* [Exercise description]: Exact reproduction required: the lines below from the line with "Go to the first" to the line with "The image size is (764, 379).", both ends included, and no others.
═══ Records shown ═══
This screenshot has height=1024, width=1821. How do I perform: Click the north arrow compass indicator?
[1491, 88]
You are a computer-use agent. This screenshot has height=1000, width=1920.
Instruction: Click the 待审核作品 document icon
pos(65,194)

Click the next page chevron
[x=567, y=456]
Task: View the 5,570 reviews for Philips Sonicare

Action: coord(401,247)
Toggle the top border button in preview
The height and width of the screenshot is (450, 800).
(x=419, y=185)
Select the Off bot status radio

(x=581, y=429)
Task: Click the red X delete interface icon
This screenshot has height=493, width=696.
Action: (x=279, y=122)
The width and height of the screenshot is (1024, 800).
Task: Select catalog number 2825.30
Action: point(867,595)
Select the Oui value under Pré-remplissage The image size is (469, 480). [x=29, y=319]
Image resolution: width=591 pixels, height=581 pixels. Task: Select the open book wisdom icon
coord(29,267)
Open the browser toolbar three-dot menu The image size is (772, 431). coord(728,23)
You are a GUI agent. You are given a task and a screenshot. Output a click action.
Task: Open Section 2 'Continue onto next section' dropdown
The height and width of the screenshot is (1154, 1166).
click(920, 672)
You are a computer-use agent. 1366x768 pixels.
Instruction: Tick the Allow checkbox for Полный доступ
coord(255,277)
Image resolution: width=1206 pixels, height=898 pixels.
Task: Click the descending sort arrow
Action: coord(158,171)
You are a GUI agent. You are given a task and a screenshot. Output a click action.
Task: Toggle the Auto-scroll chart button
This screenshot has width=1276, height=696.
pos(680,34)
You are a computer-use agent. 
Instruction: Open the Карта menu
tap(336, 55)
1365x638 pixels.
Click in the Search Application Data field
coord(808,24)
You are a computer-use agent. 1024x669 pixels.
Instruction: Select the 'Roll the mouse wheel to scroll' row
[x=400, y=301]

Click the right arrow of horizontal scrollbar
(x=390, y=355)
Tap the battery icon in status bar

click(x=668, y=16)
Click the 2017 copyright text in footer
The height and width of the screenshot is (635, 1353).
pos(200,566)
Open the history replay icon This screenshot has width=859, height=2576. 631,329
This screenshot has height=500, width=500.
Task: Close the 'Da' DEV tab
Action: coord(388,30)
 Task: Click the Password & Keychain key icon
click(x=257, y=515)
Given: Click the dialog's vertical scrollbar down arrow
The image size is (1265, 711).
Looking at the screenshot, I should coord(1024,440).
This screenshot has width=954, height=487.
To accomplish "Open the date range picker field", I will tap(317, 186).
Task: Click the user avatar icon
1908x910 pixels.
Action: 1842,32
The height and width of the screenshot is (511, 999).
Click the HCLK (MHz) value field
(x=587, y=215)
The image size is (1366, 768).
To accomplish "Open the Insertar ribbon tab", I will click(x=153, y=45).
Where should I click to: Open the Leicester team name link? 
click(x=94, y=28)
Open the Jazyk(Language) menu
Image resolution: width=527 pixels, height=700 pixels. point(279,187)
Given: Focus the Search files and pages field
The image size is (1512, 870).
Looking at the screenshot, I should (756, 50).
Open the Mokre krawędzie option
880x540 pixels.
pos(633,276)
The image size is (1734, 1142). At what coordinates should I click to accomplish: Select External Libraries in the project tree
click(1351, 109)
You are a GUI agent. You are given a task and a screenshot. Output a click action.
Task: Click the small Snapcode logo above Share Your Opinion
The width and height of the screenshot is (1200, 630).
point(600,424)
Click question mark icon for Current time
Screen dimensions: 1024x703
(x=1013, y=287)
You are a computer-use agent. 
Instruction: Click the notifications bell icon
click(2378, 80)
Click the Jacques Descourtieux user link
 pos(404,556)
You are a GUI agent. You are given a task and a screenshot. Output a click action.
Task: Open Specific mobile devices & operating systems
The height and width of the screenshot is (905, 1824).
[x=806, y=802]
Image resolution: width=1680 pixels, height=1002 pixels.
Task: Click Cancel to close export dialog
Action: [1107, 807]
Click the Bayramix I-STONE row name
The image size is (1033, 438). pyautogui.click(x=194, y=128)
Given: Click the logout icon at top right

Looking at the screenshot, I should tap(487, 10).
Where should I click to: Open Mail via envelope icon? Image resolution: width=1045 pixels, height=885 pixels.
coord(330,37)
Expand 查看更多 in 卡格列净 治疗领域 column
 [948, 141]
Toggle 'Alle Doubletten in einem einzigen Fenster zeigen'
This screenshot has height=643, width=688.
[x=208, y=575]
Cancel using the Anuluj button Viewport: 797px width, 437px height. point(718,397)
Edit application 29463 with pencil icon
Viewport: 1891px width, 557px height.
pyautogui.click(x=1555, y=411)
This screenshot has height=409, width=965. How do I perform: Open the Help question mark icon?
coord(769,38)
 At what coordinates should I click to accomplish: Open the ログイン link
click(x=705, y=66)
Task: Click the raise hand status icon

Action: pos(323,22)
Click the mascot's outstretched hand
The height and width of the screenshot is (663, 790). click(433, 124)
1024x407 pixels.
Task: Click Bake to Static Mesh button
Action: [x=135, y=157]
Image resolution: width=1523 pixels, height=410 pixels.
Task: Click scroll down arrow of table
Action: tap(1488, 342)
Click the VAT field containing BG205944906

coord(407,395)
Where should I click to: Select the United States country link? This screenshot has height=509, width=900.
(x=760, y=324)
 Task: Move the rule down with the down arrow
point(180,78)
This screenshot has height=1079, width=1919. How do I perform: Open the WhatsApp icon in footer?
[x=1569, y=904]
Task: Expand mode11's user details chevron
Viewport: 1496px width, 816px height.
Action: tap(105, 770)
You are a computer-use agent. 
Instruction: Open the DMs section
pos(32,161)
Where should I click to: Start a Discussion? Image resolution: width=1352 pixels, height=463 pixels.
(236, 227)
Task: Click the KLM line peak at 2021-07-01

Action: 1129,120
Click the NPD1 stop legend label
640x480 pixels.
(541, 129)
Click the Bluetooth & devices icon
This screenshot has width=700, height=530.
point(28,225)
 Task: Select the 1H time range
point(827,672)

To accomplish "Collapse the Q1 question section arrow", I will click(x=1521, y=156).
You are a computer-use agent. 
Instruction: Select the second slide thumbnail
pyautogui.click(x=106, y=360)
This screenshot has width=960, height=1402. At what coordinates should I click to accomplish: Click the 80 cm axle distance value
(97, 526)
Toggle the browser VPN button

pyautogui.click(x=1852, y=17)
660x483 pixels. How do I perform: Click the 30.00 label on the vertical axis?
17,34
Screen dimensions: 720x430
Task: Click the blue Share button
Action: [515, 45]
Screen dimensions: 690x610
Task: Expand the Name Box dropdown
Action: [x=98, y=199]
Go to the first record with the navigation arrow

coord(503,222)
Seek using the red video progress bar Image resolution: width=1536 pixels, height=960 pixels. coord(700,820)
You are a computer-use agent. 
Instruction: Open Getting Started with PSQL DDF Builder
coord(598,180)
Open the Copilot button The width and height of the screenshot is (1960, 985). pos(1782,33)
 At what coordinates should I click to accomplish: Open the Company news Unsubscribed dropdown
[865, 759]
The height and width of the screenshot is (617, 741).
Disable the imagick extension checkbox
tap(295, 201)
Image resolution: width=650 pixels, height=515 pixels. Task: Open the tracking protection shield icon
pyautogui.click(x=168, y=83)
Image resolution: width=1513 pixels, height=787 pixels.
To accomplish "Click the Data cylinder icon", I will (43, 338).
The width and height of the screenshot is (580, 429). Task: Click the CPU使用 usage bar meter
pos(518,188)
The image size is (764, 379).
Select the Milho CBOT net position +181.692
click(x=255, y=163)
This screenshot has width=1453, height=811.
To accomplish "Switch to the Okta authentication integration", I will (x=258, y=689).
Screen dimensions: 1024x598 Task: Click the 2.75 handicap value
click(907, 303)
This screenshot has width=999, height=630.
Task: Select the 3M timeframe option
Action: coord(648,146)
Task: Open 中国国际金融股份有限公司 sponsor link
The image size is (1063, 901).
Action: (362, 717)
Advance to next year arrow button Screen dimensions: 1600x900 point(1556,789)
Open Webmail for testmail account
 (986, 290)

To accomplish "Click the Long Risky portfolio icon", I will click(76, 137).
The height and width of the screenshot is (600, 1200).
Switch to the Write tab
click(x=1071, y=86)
═══
* [The answer]:
Go to the first record with the navigation arrow

coord(503,222)
Seek using the red video progress bar Image resolution: width=1536 pixels, height=960 pixels. coord(700,820)
You are a computer-use agent. 
Instruction: Open Getting Started with PSQL DDF Builder
coord(598,180)
Open the Copilot button The width and height of the screenshot is (1960, 985). pos(1782,33)
 At what coordinates should I click to accomplish: Open the Company news Unsubscribed dropdown
[865, 759]
The height and width of the screenshot is (617, 741).
Disable the imagick extension checkbox
tap(295, 201)
Image resolution: width=650 pixels, height=515 pixels. Task: Open the tracking protection shield icon
pyautogui.click(x=168, y=83)
Image resolution: width=1513 pixels, height=787 pixels.
To accomplish "Click the Data cylinder icon", I will (43, 338).
The width and height of the screenshot is (580, 429). Task: Click the CPU使用 usage bar meter
pos(518,188)
The image size is (764, 379).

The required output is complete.